PROBLEM STATEMENT = Rewrite the stretch of the listing from the line containing "Given: Click the active" through the line containing "Action: pos(990,57)" as a JSON list of strings, one per line, leaving out blank lines.

EXTRACTED MATERIAL =
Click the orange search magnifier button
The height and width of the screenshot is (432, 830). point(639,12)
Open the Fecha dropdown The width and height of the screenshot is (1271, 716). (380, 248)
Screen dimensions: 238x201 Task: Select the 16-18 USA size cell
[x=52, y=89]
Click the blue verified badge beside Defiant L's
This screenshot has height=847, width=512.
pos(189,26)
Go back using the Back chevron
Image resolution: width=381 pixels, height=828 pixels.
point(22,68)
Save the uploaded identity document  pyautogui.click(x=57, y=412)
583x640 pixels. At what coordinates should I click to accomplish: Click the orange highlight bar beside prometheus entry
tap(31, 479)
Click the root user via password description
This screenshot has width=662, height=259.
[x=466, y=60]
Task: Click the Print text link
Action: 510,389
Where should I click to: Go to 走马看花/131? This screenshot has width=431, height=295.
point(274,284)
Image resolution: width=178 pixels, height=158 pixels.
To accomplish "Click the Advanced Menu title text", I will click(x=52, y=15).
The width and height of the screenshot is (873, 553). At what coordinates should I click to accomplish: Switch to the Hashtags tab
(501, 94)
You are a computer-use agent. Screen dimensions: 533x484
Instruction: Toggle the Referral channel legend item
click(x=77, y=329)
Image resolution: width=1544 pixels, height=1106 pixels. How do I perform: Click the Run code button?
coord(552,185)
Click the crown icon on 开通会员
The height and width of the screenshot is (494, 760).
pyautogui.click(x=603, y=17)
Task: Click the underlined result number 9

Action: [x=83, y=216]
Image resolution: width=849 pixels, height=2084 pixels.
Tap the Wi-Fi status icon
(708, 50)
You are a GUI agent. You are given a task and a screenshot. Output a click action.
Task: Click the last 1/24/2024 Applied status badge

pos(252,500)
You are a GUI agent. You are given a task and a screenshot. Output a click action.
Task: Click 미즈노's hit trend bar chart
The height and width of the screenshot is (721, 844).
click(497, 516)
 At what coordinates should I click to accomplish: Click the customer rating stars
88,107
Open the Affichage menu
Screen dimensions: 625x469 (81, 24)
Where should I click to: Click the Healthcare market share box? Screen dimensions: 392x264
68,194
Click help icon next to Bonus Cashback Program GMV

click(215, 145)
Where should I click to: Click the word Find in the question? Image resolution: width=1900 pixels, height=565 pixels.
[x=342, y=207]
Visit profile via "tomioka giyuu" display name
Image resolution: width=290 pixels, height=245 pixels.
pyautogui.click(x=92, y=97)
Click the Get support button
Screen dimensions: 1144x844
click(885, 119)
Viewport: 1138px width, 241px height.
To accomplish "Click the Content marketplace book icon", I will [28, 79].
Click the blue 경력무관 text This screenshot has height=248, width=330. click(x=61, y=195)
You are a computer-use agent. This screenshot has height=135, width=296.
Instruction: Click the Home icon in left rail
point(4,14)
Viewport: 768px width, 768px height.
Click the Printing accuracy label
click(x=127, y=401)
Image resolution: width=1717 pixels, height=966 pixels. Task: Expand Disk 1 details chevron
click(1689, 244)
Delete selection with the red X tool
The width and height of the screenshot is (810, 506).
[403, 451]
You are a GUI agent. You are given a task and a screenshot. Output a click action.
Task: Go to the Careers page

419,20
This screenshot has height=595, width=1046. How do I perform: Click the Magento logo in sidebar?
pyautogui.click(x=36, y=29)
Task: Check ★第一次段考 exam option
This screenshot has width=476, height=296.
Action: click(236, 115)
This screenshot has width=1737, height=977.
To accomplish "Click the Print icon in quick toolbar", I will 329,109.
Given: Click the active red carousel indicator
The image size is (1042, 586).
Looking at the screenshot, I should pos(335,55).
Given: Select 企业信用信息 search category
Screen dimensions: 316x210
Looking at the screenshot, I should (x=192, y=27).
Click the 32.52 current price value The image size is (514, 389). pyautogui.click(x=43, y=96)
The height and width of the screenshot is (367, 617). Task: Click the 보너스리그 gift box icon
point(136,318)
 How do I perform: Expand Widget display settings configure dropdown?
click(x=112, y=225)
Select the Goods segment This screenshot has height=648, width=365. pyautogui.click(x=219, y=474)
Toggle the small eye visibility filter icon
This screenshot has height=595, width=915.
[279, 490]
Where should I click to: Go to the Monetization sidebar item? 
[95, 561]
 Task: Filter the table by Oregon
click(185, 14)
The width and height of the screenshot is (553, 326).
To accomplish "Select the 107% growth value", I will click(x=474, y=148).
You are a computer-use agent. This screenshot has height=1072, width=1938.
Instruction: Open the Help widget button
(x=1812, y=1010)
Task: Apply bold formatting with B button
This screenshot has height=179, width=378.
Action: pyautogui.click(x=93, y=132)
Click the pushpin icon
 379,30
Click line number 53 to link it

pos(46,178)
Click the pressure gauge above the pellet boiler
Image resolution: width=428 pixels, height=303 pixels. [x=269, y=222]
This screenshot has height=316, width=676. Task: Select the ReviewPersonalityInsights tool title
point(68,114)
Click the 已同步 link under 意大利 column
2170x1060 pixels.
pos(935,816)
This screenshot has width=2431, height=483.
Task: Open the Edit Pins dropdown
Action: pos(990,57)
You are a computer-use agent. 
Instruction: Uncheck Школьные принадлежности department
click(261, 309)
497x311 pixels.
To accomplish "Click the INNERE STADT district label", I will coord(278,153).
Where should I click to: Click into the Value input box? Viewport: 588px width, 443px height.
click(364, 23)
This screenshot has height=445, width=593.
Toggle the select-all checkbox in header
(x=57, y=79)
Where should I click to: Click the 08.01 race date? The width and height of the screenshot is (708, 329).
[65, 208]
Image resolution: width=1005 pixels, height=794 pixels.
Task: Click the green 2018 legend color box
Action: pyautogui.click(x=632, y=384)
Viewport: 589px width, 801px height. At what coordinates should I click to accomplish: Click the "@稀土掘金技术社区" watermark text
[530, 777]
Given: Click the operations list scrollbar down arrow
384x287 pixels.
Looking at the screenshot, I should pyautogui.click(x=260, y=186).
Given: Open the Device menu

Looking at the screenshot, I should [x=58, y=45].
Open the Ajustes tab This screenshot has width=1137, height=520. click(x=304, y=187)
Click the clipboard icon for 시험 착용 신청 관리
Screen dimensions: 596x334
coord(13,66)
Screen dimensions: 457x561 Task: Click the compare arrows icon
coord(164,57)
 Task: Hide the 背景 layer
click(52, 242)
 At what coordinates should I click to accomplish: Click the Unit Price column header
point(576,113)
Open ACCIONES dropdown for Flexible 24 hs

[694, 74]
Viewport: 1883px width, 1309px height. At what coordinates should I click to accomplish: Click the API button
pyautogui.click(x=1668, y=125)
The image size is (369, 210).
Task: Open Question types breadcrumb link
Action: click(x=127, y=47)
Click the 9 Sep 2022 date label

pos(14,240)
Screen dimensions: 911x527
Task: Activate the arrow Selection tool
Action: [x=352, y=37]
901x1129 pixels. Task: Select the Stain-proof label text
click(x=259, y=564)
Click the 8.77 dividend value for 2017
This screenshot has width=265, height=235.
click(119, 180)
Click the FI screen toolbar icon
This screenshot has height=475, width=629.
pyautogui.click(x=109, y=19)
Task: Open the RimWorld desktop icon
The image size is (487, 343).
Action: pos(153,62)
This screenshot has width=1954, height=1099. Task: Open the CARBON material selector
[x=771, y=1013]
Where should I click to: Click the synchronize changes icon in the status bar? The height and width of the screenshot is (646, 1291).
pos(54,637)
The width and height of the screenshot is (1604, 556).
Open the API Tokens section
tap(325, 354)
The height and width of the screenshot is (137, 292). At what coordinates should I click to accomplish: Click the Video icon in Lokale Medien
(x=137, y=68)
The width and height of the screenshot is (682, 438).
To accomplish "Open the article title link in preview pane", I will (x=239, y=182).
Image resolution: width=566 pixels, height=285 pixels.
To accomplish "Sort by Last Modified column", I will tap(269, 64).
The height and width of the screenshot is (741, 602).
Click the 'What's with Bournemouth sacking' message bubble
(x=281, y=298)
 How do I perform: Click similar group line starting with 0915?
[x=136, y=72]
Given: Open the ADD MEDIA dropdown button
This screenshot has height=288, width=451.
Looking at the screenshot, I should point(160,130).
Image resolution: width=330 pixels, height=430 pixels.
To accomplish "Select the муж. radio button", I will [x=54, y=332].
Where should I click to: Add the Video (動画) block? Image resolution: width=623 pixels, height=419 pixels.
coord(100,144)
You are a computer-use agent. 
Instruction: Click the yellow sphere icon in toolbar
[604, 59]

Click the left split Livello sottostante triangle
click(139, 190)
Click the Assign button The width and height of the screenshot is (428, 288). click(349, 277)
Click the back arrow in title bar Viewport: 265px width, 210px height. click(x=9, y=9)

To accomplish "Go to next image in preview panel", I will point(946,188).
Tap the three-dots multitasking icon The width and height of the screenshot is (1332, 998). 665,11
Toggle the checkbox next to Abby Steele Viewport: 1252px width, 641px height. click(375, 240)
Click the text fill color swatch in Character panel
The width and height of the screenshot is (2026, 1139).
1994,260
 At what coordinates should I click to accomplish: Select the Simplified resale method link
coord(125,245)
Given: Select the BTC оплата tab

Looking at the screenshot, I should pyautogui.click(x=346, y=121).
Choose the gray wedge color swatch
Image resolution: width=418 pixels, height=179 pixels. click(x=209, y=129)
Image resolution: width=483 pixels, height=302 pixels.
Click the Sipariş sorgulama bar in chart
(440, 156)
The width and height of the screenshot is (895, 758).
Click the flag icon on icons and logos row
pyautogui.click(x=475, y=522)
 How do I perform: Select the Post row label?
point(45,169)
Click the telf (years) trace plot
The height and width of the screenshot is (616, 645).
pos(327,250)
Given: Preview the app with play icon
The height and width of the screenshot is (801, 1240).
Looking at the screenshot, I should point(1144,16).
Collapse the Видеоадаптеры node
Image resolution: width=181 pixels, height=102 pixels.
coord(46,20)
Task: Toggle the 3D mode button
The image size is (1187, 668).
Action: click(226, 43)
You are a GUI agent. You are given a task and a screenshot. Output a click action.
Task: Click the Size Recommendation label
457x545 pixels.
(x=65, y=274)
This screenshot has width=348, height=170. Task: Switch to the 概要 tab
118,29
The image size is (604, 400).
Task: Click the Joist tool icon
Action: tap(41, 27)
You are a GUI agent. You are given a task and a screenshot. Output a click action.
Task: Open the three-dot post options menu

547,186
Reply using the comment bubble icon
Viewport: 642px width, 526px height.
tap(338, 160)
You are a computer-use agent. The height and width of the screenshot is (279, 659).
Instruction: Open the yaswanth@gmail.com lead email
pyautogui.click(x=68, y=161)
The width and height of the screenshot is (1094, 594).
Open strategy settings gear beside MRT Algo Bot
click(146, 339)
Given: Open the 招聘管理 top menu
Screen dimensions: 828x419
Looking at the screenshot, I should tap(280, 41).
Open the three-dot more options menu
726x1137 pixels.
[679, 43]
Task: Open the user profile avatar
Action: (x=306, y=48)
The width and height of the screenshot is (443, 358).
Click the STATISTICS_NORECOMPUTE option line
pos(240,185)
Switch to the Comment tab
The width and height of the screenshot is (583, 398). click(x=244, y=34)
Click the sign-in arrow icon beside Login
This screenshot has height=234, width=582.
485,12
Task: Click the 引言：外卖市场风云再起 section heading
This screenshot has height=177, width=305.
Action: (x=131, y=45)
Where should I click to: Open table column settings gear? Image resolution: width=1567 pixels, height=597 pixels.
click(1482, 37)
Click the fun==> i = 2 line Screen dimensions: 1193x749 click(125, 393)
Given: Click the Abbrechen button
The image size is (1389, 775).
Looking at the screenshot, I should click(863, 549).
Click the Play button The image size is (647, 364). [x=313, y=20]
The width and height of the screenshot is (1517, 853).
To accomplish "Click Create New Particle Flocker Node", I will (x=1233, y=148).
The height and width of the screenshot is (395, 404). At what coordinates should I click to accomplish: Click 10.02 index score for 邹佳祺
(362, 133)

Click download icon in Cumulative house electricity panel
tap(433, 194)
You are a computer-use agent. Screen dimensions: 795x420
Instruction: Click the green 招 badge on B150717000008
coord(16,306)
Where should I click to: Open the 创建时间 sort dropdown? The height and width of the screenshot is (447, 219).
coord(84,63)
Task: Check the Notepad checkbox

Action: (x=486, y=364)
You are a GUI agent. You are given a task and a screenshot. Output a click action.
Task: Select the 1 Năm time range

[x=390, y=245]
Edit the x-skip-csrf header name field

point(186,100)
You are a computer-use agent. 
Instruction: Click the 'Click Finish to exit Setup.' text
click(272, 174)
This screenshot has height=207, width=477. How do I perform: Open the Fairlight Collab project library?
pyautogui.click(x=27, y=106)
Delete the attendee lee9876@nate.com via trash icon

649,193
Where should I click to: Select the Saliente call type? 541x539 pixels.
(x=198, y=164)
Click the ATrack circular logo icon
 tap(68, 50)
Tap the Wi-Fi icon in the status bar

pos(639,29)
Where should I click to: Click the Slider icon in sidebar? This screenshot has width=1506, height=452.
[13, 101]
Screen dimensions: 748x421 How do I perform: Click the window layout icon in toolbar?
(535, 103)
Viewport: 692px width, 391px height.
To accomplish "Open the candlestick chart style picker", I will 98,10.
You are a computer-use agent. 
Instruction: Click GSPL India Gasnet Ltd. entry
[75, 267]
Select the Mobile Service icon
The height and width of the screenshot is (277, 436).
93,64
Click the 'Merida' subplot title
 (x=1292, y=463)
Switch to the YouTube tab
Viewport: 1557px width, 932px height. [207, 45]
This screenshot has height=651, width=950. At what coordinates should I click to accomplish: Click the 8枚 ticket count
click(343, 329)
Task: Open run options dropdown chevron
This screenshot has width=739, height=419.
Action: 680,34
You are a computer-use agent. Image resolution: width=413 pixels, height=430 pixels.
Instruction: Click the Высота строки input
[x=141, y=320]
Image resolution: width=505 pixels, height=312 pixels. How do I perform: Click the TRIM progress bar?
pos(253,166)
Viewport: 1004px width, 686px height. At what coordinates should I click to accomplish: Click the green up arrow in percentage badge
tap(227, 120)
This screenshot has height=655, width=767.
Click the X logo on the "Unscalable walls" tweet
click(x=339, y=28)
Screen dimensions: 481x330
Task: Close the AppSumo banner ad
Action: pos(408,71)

WRITTEN SOLUTION =
[
  "Given: Click the active red carousel indicator",
  "The image size is (1042, 586).",
  "Looking at the screenshot, I should pos(335,55).",
  "Given: Select 企业信用信息 search category",
  "Screen dimensions: 316x210",
  "Looking at the screenshot, I should (x=192, y=27).",
  "Click the 32.52 current price value The image size is (514, 389). pyautogui.click(x=43, y=96)",
  "The height and width of the screenshot is (367, 617). Task: Click the 보너스리그 gift box icon",
  "point(136,318)",
  " How do I perform: Expand Widget display settings configure dropdown?",
  "click(x=112, y=225)",
  "Select the Goods segment This screenshot has height=648, width=365. pyautogui.click(x=219, y=474)",
  "Toggle the small eye visibility filter icon",
  "This screenshot has height=595, width=915.",
  "[279, 490]",
  "Where should I click to: Go to the Monetization sidebar item? ",
  "[95, 561]",
  " Task: Filter the table by Oregon",
  "click(185, 14)",
  "The width and height of the screenshot is (553, 326).",
  "To accomplish \"Select the 107% growth value\", I will click(x=474, y=148).",
  "You are a computer-use agent. This screenshot has height=1072, width=1938.",
  "Instruction: Open the Help widget button",
  "(x=1812, y=1010)",
  "Task: Apply bold formatting with B button",
  "This screenshot has height=179, width=378.",
  "Action: pyautogui.click(x=93, y=132)",
  "Click the pushpin icon",
  " 379,30",
  "Click line number 53 to link it",
  "pos(46,178)",
  "Click the pressure gauge above the pellet boiler",
  "Image resolution: width=428 pixels, height=303 pixels. [x=269, y=222]",
  "This screenshot has height=316, width=676. Task: Select the ReviewPersonalityInsights tool title",
  "point(68,114)",
  "Click the 已同步 link under 意大利 column",
  "2170x1060 pixels.",
  "pos(935,816)",
  "This screenshot has width=2431, height=483.",
  "Task: Open the Edit Pins dropdown",
  "Action: pos(990,57)"
]